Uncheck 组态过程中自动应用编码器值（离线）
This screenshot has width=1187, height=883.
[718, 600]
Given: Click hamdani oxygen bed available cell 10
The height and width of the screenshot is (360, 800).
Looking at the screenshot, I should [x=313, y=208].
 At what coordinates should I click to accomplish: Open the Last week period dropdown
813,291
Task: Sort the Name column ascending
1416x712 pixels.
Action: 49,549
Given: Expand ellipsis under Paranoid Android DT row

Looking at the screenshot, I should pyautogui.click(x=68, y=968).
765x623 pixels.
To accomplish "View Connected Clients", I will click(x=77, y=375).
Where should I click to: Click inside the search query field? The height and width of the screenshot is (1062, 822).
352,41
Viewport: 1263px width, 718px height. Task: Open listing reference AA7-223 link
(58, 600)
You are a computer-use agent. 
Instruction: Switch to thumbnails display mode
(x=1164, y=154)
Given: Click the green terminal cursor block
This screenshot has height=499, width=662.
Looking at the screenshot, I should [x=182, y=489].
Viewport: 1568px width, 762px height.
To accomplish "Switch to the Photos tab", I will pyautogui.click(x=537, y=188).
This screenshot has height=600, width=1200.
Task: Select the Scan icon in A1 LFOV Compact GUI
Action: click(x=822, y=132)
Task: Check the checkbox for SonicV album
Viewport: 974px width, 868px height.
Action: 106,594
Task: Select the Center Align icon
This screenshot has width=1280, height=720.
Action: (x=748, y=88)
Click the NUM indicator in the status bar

◆ Exercise prompt ◆
Write the entries out again, exactly and completely.

◆ Result ◆
Uncheck 组态过程中自动应用编码器值（离线）
This screenshot has width=1187, height=883.
[718, 600]
Given: Click hamdani oxygen bed available cell 10
The height and width of the screenshot is (360, 800).
Looking at the screenshot, I should [x=313, y=208].
 At what coordinates should I click to accomplish: Open the Last week period dropdown
813,291
Task: Sort the Name column ascending
1416x712 pixels.
Action: 49,549
Given: Expand ellipsis under Paranoid Android DT row

Looking at the screenshot, I should pyautogui.click(x=68, y=968).
765x623 pixels.
To accomplish "View Connected Clients", I will click(x=77, y=375).
Where should I click to: Click inside the search query field? The height and width of the screenshot is (1062, 822).
352,41
Viewport: 1263px width, 718px height. Task: Open listing reference AA7-223 link
(58, 600)
You are a computer-use agent. 
Instruction: Switch to thumbnails display mode
(x=1164, y=154)
Given: Click the green terminal cursor block
This screenshot has height=499, width=662.
Looking at the screenshot, I should [x=182, y=489].
Viewport: 1568px width, 762px height.
To accomplish "Switch to the Photos tab", I will pyautogui.click(x=537, y=188).
This screenshot has height=600, width=1200.
Task: Select the Scan icon in A1 LFOV Compact GUI
Action: click(x=822, y=132)
Task: Check the checkbox for SonicV album
Viewport: 974px width, 868px height.
Action: 106,594
Task: Select the Center Align icon
This screenshot has width=1280, height=720.
Action: (x=748, y=88)
Click the NUM indicator in the status bar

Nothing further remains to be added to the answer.